On a déjeuné tous les trois, Marion, Romain et moi. On avait du temps. Pas de grosse commande en cours et la patronne en déplacement. On a discuté de tout et de rien. Je m'interroge souvent sur ces hommes qui se prétendent féministes. Il est vrai qu'aujourd'hui rares sont les hommes, du moins ceux qui ont une tribune, qui ne s'extasient pas devant les qualités des femmes pour déplorer la condition dans lesquelles la société les maintient. Même si, ici ou là, certains individus mal dégrossis continuent de dénigrer le féminisme, la très grande majorité des individus mâles se présente comme des défenseurs des droits des femmes. Romain est d'ailleurs passé expert en la matière. Il s'agit indéniablement d'une façon d'avancer masqué. 

 

 

Or, la situation de celles-ci n'évoluent plus depuis que les hommes ont adapté leurs discours et si on regarde l'époque précédente, on constate que des progrès énormes avaient été accomplis. Et, rappelons le, les féministes des années soixante et soixante-dix ne voulaient pas des hommes justement parce qu'elles les soupçonnaient de profiter de leur position, de fait, dominante, et surtout de leur habitude, héritée de milliers d'années, d'imposer leur parole aux femmes. Je crains que l'on assiste aujourd'hui à ce phénomène. Les hommes ont trouvé la parade pour pérenniser leur domination. On le voit dans l'érotisation croissante des tenues des jeunes filles, dans le désir des jeunes femmes de se consacrer pleinement à leur maternité en se mettant volontairement à temps partiel, dans le consumérisme général lié au féminin, dans l'évolution des emplois conquis par les femmes, ceux-ci sont immanquablement dévalorisés.

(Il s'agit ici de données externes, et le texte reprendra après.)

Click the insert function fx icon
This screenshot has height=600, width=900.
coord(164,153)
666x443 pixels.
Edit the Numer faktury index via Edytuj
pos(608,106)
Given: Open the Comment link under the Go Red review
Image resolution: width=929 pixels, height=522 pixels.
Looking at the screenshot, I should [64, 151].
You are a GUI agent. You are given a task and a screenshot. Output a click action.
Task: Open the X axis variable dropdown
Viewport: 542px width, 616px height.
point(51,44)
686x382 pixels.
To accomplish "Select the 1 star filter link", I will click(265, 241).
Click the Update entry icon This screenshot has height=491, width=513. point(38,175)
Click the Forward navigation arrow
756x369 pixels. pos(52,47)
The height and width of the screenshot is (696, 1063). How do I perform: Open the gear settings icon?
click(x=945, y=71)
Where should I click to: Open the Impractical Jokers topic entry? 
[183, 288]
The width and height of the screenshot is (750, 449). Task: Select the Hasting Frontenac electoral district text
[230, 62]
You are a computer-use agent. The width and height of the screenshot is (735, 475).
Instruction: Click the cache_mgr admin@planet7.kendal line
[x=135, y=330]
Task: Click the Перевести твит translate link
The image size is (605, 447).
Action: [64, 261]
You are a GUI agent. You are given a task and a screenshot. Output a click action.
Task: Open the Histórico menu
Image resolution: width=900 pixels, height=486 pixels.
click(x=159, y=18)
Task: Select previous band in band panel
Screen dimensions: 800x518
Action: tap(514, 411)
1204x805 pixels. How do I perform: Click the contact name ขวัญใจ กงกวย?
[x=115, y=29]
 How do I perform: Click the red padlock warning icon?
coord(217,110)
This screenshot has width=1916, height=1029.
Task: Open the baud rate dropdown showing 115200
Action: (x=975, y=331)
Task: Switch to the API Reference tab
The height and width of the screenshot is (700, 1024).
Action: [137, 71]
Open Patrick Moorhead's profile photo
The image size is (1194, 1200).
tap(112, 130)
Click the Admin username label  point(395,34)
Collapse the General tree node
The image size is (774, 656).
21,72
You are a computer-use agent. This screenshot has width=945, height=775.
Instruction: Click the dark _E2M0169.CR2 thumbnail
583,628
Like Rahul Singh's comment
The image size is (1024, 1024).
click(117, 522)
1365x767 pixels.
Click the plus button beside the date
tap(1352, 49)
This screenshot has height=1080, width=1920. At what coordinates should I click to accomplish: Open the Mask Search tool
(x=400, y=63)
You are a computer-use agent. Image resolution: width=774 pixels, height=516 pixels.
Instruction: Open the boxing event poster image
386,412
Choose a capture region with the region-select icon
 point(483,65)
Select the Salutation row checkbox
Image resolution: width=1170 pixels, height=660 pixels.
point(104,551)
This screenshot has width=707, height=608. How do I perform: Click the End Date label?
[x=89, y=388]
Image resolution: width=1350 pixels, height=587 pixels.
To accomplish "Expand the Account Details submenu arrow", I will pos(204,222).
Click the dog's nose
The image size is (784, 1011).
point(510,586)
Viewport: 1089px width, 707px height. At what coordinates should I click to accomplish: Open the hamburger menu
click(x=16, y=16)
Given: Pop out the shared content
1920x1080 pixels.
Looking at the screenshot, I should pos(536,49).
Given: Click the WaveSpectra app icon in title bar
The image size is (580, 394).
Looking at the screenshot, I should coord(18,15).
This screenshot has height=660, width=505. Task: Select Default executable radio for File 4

Là-dessus, Marion est d'accord avec moi. Je précise qu'elle a tenu à continuer à travailler à temps plein malgré ses enfants, c'est sans doute un signe de résistance de sa part au processus en cours. Elle laisse déclamer son mari mais n'en pense pas moins. Au contraire, elle prétend que tout cela n'est pas aussi dramatique que je le laisse entendre. Après tout, me dit-elle, s'il est machiste quelle différence cela fait? Aucune, c'est vrai. Sa question c'est plutôt de trouver le moyen de se réapproprier son espace intérieur qu'il a complètement façonné à sa manière. En attendant, Marion s'habille de façon de plus en plus sexy. Est-ce un signe ?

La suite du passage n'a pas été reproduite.